DPD API documentation can be found at https://developer.skao.int/projects/ska-sdp-dataproduct-api/en/latest/overview.html#automatic-api-documentation. The DPD API is self documenting and as such the available endpoints can be found at /docs
Data Product Modes of Operation The Data Product Dashboard has two modes of operation. With an Elastic Search backend available the full functionality is available, without that backend, a degraded experience is given to the user. Due to current architectural decisions that need to be made. The degraded or “in memory” implementation is currently the expected behavior and as such this guide expects the “in memory” mode of operation. Since the API is consistent between the two modes of operation, the guide should still be relevant when the mode is switched across. The endpoint ‘/status’ will inform which mode of operation is currently activated, Search enabled is expected to be false.
Searching for and Downloading Data Products When searching for data products it is important to ensure that the most recent data is available. The cached map for the in-memory solution periodically checks for new product that are available, but there is a way to manually ensure this, namely through the update command:
import requests
BASE_URL = "http://localhost:8000"
response = requests.get(f"{BASE_URL}/reindexdataproducts")
print(response.status_code)
>>> 202
Searching for a specific product can be done by date or by other metadata fields available.
data = {
"start_date": "2001-12-12",
"end_date": "2032-12-12",
"key_pair": "execution_block:eb-m001-20191031-12345",
}
response = requests.post(f"{BASE_URL}/dataproductsearch", json=data)
products = response.json()
print(products)

Data rows:
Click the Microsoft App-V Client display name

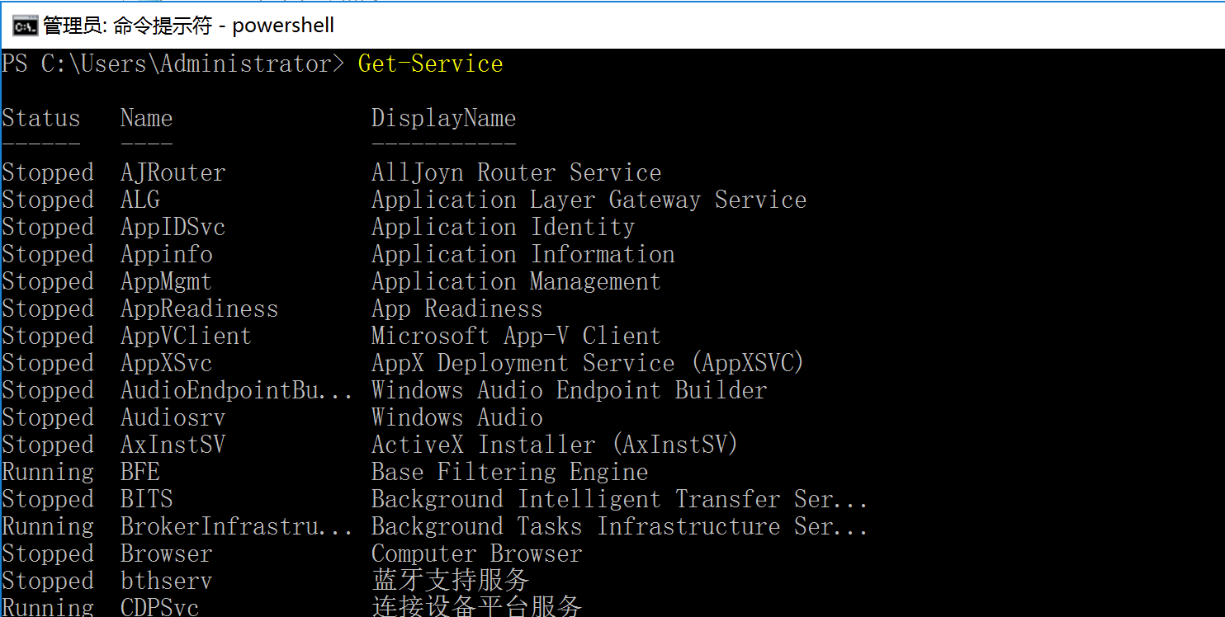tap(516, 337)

* * *

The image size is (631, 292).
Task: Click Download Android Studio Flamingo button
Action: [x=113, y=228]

Task requirements:
[1] According to the Data Product Dashboard guide, why would you call the reindex endpoint before searching for data products? Answer in one to three sentences.
[2] Answer these questions from the Data Product Dashboard guide:
(a) At which path can the available endpoints of the self-documenting API be found?
(b) Which endpoint reports the active mode of operation, and what value is expected for Search enabled?
(c) What status code is printed after the reindex request?
[3] Carry on the Data Product Dashboard guide from its last line.
The records are separate material, unrelated to the Data Product Dashboard guide.

Answers given:
[1] When searching, it is important that the most recent data is available. The in-memory solution's cached map checks for new products only periodically, so the update command manually ensures that new products are available.

[2]
(a) /docs
(b) The '/status' endpoint reports it, and Search enabled is expected to be false.
(c) 202

[3]
>>> [{'execution_block': 'eb-m001-20191031-12345', 'date_created': '2019-10-31', 'dataproduct_file': 'eb-m001-20221212-12345', 'metadata_file': 'eb-m001-20221212-12345/ska-data-product.yaml', 'interface': 'http://schema.skao.int/ska-data-product-meta/0.1', 'context.observer': 'AIV_person_1', 'context.intent': 'Experimental run as part of XYZ-123', 'context.notes': 'Running that signal from XX/YY/ZZ through again, things seem a bit flaky', 'config.processing_block': 'pb-m001-20191031-12345', 'config.processing_script': 'receive', 'config.image': 'artefact.skao.int/ska-docker/vis_receive', 'config.version': '0.1.3', 'config.commit': '516fb5a693f9dc9aff5d46192f4e055b582fc025', 'config.cmdline': '-dump /product/eb-m001-20191031-12345/ska-sdp/pb-m001-20191031-12345/vis.ms', 'id': 2}]
Identify the product that should be downloaded and select it. This will be one of the products in the list of returned products:
product = products[0]
The download endpoint returns a response that can be used to stream the data product into a tarball. This can saved into a local file:
data = {"fileName": product["dataproduct_file"],"relativePathName": product["dataproduct_file"]}
response = requests.post(f"{BASE_URL}/download", json=data)
with open('product.tar', 'wb') as fd:
for chunk in response.iter_content(chunk_size=4096):
fd.write(chunk)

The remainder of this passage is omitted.